Symptom
Route reflector chooses EVPN Ethernet Auto-discovery Route learned from route reflector peer as bestpath instead of the path learned directly the route reflector client.
Conditions
Client is peering with multiple route reflectors, with route reflectors peering with each other and each having different cluster-id.
Workaround
Configure the route reflectors with the same cluster-id.
Further Problem Description
This behavior can result in high CPU. A particular route reflector will likely learn a route from the client first and and advertise it out before receiving a copy from its peering route reflectors. Because the route-reflector learned path is then chosen as best, a withdrawal will be sent to peering route-reflectors as non-client learned paths are not to be advertised to non-clients. All the peering route reflectors will thus be left with only the client-learned path and start advertising again.
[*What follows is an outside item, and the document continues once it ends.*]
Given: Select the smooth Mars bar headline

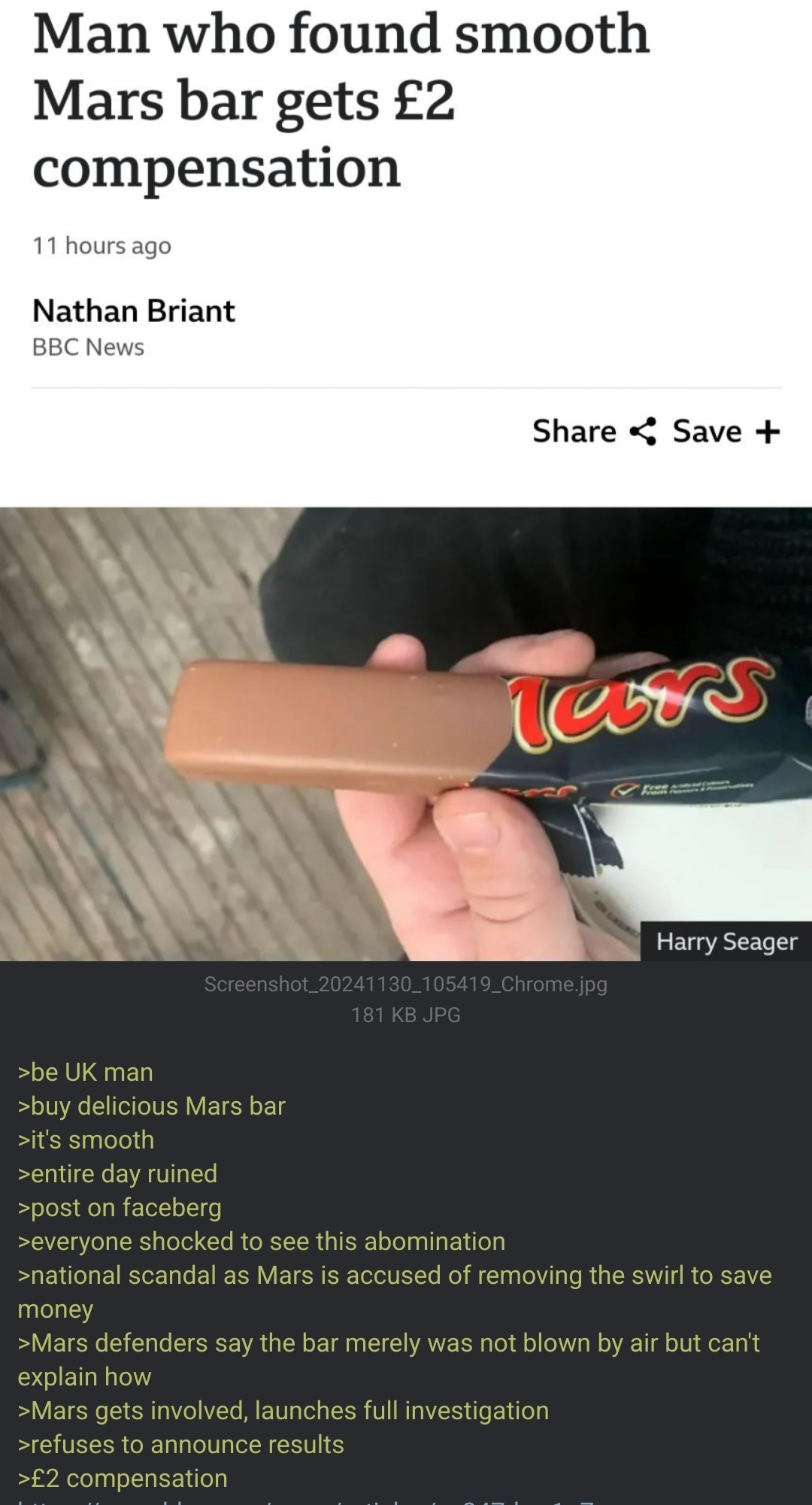Looking at the screenshot, I should [x=341, y=100].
This creates the potential for a cycle of updates and withdrawals, causing high CPU. This can eventually converge if the timing of the updates and withdrawals settles on a state where one route reflector in the cluster only has the client-learned path with no other updates pending. A consequence of this is that a cluster may have only one device that forwards the path into the network and thus loses the redundancy of having redundant route reflectors.
The bestpath decision causing this behavior occurs prior to the traditional bestpath tie-breaking algorithm, so there is no policy that can bypass it. The problem can be avoided by configuring the same cluster-id within the cluster peering with the same client, as then the route reflectors will not advertise the route to each other and trigger the bestpath behavior.